Nomadland Comments

  • Kaya 2021-12-03 08:01:42

    The dialectics of nomadism and settlement. The irony is that nomads are the least willing to accept change. They are attached to abandoned homes, migrating round and round along fixed routes, and living in the past. Instead, the settlers are calm about change. If you can adapt to others to accept changes and start a new life, you will be resettled under the eaves like David, who the hostess...

  • Simeon 2021-12-03 08:01:42

    The first Chinese female director won the Golden Lion...

  • Marcella 2021-12-03 08:01:42

    Zhao Ting showed off her superb skills in fiddle with the audience. When the film made the audience just immersed in the emotion of harmony between man and nature, she had to close the car door to return to reality. This is just like the heroine insisted on the choice. Should be just a touch of monochrome in...

  • Lawrence 2021-12-03 08:01:42

    The elephant is invisible and extremely simple and moving. From Zhao Ting's lens, she can feel her love for her subject. Not only is the modern gypsy life with a RV home, but also the spiritual world of American road culture: there is no formal farewell, and you will always see you on the road. The last scene of the movie is exactly what I have been doing recently. To end 2020 with such a movie, I can’t find other languages ​​besides...

  • Jayme 2021-12-03 08:01:42

    "I am 75 years old this year, and I think I have had a pretty good life in my life. I have seen many beautiful things while kayaking around. On the river in Idaho, I have seen a family of elk. On a lake in Colorado, a big white pelican landed in front of my kayak. After a bend, there was a cliff there. I saw hundreds of swallows resting on the cliff and swallows flying in the air. , And with the reflection of the river water, it looked like I was also flying, and swallows were flying around me,...

  • Estell 2021-12-03 08:01:42

    Memories are an endless...

  • Kiley 2021-12-03 08:01:42

    I can better understand Paco’s phrase "it will naturally be feminist if you care enough for...

  • Malachi 2021-12-03 08:01:42

    It's not that no family loves her, it's not that no friends love her, or the unrestrained wandering life that makes her yearning, but that her heart has nowhere to rest after the love in her heart disappears into this world, so she has to be forced to go on the road. . Desolation, loneliness, stubbornness, powerlessness, and sadness drift from this end of the road to the distance. . . Zhao Ting described the inner state of the characters very well. The answer seemed to be given at the beginning...

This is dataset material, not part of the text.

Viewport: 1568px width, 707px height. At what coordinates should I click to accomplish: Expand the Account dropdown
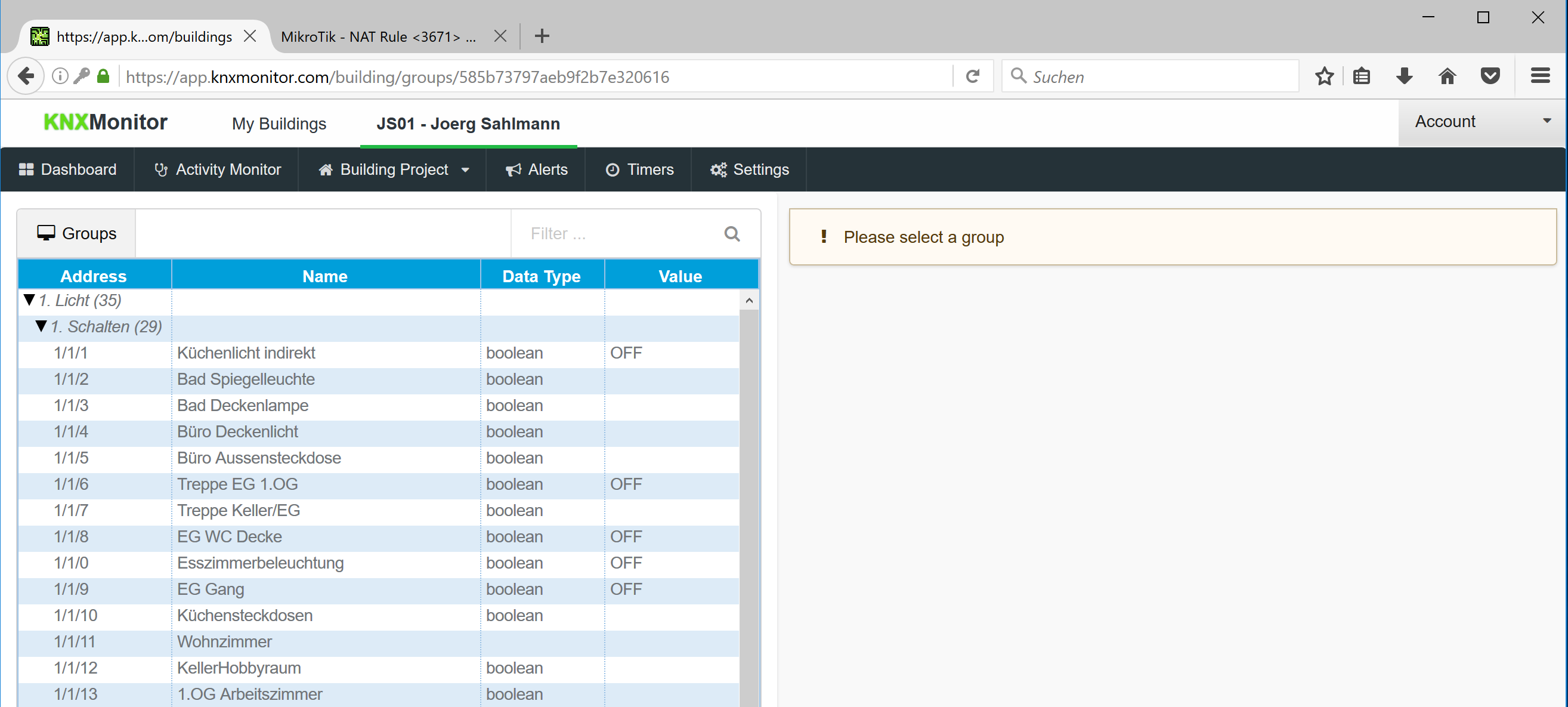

  • Jamir 2021-12-03 08:01:42

    If there is no money, old age is a...

  • Idella 2021-12-03 08:01:42

    People who are burdened with pain and exiled from society use "nomadism" as a confrontation between individuals and their destiny. The sentence "I'll see you down the road" is full of too much loneliness, briefly connecting the travellers in a hurry, and witnessing them running on their respective roads without hesitation. The western United States under Zhao Ting's lens has an unspeakable...

Extended Reading

Nomadland quotes

  • Swankie: I'm gonna be 75 this year. I think I've lived a pretty good life. I've seen some really neat things kayaking all of those places. And... You know, like a moose in the wild. A moose family on the river in Idaho and big white pelicans landed just six feet over my kayak on a lake in Colorado. Or... Come around a bin, was a cliff and find hundreds and hundreds of swallow nests on the wall of the cliff. And the swallows flying all around and reflecting in the water. So it looks like I'm flying with the swallows and they're under me, and over me, and all around me. And little babies are hatching out, and eggshells are falling out of the nest, landing on the water and floating on the water. These little white shells. That was like, it's just so awesome. I felt like I've done enough. My life was complete. If I died right then, at that moment, would be perfectly fine.

  • Fern: Bo never knew his parents, and we never had kids. If I didn't stay, if I left, it would be like he never existed. I couldn't pack up and move on. He loved Empire. He loved his work so much. He loved being there, everybody loved him. So I stayed. Same town, same house. Just like my dad used to say: "What's remembered, lives." I maybe spent too much of my life just remembering, Bob.